For Immediate Release
08-10-04
Contact: Pete Webber, IMBA communications director
[email protected]
303-545-9011




The International Mountain Bicycling Association (IMBA) has unveiled a comprehensive new marketing effort that includes new logos, graphics, slogans and advertisements.

It's all the product of a new partnership with award-winning advertising firm Carmichael Lynch. The goal: build a higher awareness for IMBA and recruit new members.

The new IMBA logo is a simple, strong image with a modern vibe. Accompanying the logo are four symbols that concisely describe IMBA's work: Speak, Build, Respect, Ride.

The campaign also introduces new print ads with the tagline, "What would we do without trails?" The ads feature mountain bike riders in improbable situations, such as playing shuffleboard, to demonstrate what cyclists might do if there were no trails to ride.

"Let's face it: describing IMBA's work in a compelling way is difficult. Advocacy, lobbying, land managers, government bureaucracy - it's not the stuff most mountain bikers want to hear about," said IMBA communications director Pete Webber. "This new campaign gives our brand some energy. It describes our work in a straightforward manner and presents dynamic ads with an emotional tagline."

To celebrate the new campaign, IMBA is holding a contest on the IMBA website to encourage mountain bikers to submit their own "What would we do without trails?" photograph. The winner will earn a Juan Solo singlespeed mountain bike from Salsa Cycles.

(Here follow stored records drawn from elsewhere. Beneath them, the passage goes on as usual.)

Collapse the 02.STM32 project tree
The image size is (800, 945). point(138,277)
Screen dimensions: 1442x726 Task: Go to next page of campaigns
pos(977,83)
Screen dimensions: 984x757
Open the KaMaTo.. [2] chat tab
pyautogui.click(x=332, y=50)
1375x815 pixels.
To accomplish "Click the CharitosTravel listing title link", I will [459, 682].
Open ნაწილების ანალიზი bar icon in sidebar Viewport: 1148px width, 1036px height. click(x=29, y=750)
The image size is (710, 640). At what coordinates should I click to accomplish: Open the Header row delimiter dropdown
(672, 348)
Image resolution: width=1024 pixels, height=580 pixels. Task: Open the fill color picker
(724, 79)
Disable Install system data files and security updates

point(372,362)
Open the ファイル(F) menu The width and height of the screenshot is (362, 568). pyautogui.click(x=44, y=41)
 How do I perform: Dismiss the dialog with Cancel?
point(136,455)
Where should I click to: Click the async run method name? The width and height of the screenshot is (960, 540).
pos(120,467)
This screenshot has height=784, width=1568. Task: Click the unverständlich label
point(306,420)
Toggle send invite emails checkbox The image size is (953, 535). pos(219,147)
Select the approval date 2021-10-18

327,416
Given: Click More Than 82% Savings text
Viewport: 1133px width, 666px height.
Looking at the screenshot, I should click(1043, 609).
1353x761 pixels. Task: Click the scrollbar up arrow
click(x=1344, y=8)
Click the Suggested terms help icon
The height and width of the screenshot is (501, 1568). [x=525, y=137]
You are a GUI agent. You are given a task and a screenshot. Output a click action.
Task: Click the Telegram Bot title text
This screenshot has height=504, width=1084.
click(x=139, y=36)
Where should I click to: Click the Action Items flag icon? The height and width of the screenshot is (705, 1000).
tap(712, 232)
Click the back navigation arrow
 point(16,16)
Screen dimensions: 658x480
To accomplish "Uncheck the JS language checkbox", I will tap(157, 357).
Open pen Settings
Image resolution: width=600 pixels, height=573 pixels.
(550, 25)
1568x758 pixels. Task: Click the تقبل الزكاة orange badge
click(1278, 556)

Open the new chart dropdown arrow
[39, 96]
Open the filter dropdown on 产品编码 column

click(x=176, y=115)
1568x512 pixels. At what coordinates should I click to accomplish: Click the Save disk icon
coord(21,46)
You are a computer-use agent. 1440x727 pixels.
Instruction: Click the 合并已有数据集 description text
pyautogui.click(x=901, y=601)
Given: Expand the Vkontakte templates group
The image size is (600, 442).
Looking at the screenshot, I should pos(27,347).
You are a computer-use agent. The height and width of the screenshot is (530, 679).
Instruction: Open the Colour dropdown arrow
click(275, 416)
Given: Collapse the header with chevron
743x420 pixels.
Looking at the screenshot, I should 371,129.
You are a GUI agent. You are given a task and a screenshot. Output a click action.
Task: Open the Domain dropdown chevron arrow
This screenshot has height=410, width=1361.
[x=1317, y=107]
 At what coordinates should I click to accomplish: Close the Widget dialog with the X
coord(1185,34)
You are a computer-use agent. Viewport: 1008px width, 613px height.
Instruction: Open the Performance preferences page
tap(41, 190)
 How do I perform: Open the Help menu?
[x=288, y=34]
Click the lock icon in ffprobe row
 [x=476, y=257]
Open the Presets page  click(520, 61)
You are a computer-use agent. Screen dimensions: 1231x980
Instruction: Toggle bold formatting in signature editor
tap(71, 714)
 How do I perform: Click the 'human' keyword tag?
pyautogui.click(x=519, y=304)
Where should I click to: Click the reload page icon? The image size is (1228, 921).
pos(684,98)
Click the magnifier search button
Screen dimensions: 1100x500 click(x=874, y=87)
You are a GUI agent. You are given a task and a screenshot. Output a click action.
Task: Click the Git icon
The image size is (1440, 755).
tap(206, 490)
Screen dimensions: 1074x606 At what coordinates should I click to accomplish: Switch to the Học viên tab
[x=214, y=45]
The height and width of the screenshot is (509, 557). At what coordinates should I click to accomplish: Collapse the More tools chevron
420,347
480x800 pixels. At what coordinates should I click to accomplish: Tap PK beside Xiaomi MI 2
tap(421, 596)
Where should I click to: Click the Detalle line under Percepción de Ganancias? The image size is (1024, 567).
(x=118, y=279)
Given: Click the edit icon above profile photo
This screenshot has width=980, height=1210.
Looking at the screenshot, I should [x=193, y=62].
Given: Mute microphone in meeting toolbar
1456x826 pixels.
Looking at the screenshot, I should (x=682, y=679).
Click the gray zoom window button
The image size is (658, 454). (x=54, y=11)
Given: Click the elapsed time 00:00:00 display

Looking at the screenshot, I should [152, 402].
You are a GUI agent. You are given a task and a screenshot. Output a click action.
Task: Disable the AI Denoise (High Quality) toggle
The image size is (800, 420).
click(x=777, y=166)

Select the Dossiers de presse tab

"The true measure of IMBA's work is trail access - our top priority is ensuring people have great trails to ride. But being able to put a fresh, new spin on our image is important, too. We need to catch the eyes of mountain bikers. This is a first step in attracting riders to our movement and enlisting them as IMBA supporters. For mountain biking, more IMBA members means more clout and better riding," said IMBA's Webber.

Based in Minneapolis, Carmichael Lynch has been Harley-Davidson's ad agency for the past 25 years. Other clients include Porsche, Northwest Airlines and American Standard. The 270-person agency is recognized as one of the top advertising agencies in the world. Most of their work on the IMBA campaign is donated.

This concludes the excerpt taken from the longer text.